### Task directions
All of the data below should be printed again word for word, pictures excluded.

### Excerpted data

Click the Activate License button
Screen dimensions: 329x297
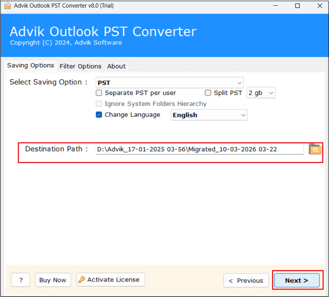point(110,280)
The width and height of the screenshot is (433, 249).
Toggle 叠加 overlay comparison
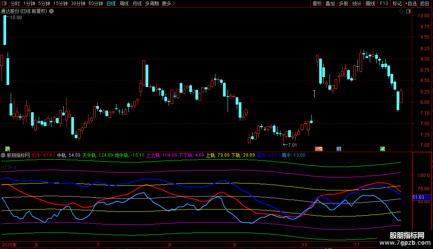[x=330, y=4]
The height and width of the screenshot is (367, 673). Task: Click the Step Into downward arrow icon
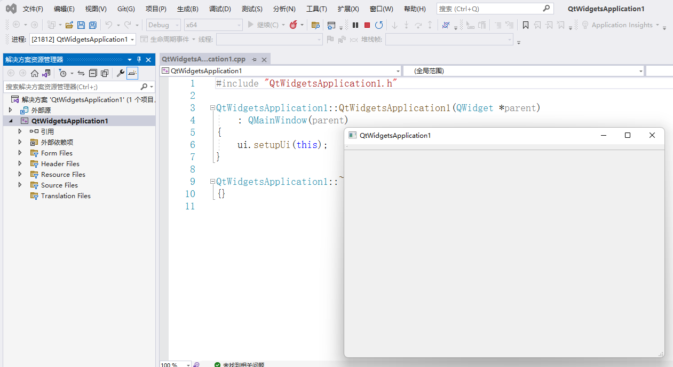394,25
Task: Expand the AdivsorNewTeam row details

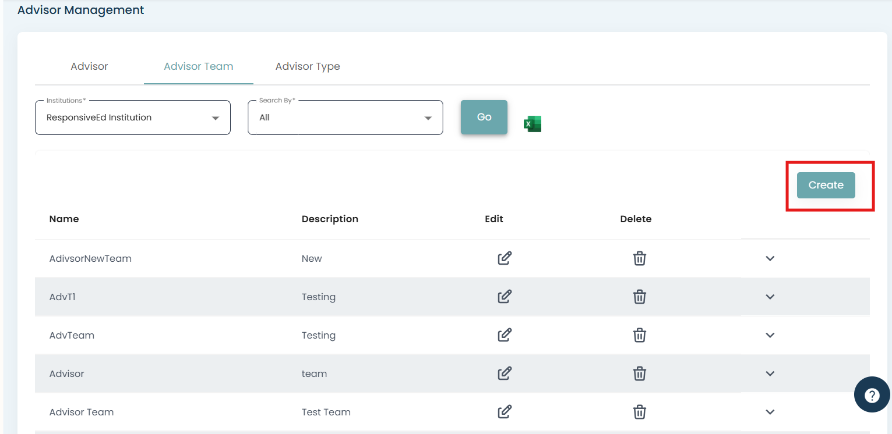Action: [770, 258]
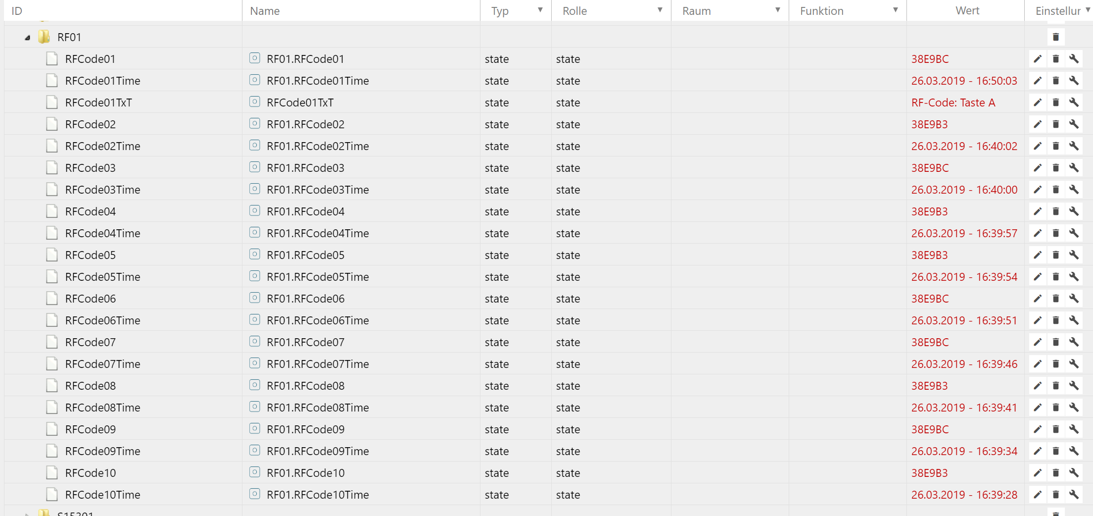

### Reply to the task
Click the Activate License button
Screen dimensions: 329x297
point(110,280)
The width and height of the screenshot is (433, 249).
Toggle 叠加 overlay comparison
[x=330, y=4]
The height and width of the screenshot is (367, 673). Task: Click the Step Into downward arrow icon
394,25
Task: Expand the AdivsorNewTeam row details

Action: [770, 258]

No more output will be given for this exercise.